Beyond the gate there’s an olive orchard and incongruously large parking lot. The Mission complex, and what looked like an onsite caretaker’s home are to the west. When I got out and looked around I also saw a shaded picnic area with large bar-b-que pits, which seemed to indicate big community events. The thought of that made me smile.
The Mission is the smallest I’ve been to, and may in fact be the smallest in the chain. After secularization the Mission became a cattle rancho and had some other miscellaneous use until being abandoned and falling into ruin in the mid 1800s. The Native Daughters of the Golden West spearheaded rebuilding starting in 1954.

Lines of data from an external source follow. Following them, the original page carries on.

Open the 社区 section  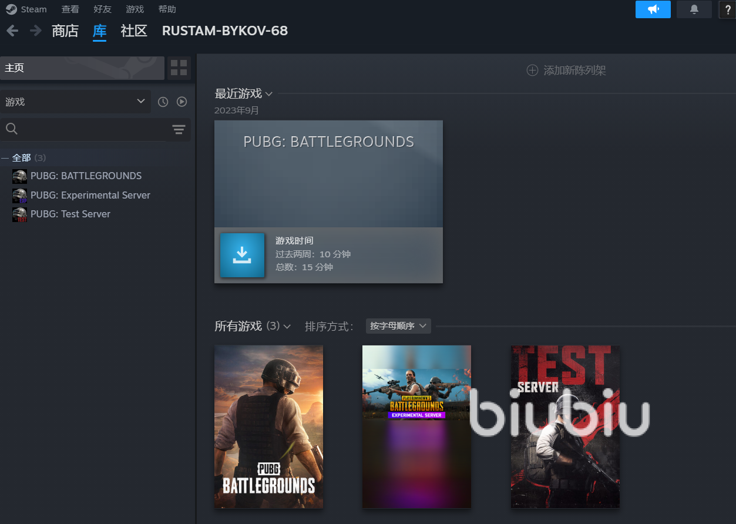134,31
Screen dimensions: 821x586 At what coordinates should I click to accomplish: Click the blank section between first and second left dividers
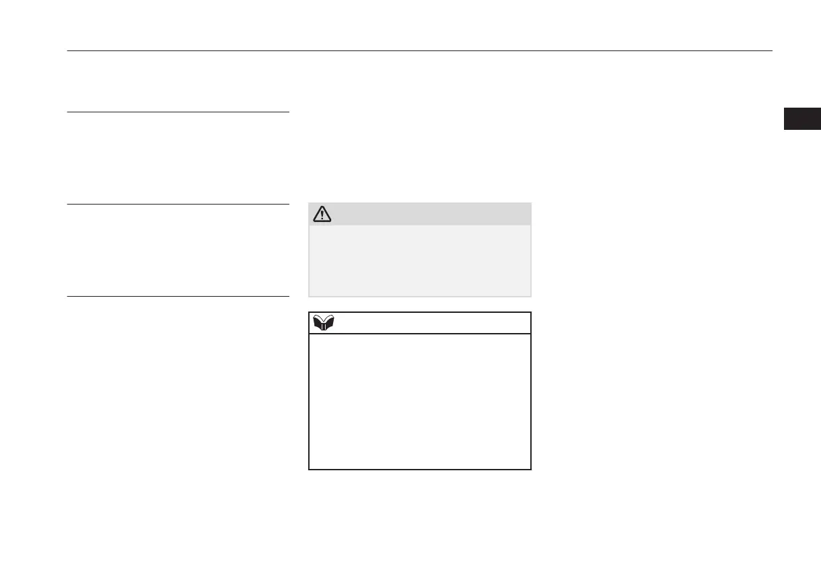click(x=178, y=158)
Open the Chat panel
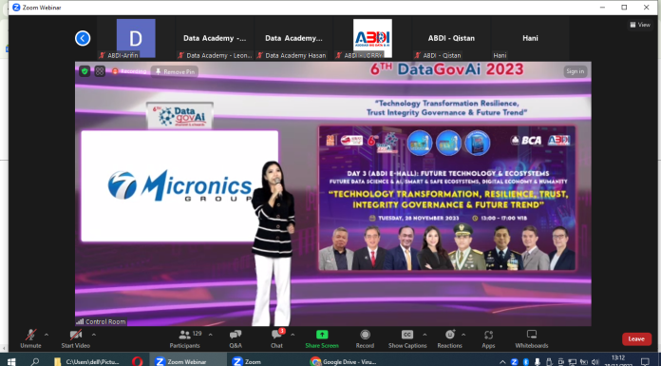The height and width of the screenshot is (366, 661). click(x=276, y=335)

The restored building is an L shape, with the chapel forming on side, and a wing of rooms that are used as the gift shop and museum along the other. The rooms are dedicated to the four main historical periods of the Mission and its surroundings: Native American, Mission Era, Rancho and Present Day.
Outside you can see the foundations and remains of the original adobe of the other wings. There’s a fountain, and some markings of graves that were found during archeological exploration. There’s a nice rose garden in the front by the chapel.
It’s a very sweet place. Partly the size, also that it is supported and run by volunteers gives it a labor of love, community feeling. The fact that it is surrounded by agricultural fields rather than being built up around makes it easier to imagine what it was like back in the day, which I also really enjoyed. I’m glad I finally made the time and stopped!
We where quite surprised when we visited it. The church is a replica of the original but smaller in size. The woman that was working the museum had a PHD in Historical Archaeology and had done most of the exhibits. That Museum was probably the best out of all the Missions down to San Luis. I’m going to be setting up a ride over Indains Road in Feb-March to stay the night at Mission San Antonio in the cloisters if you are interested.
Cool. That sounds great, keep me posted about the ride!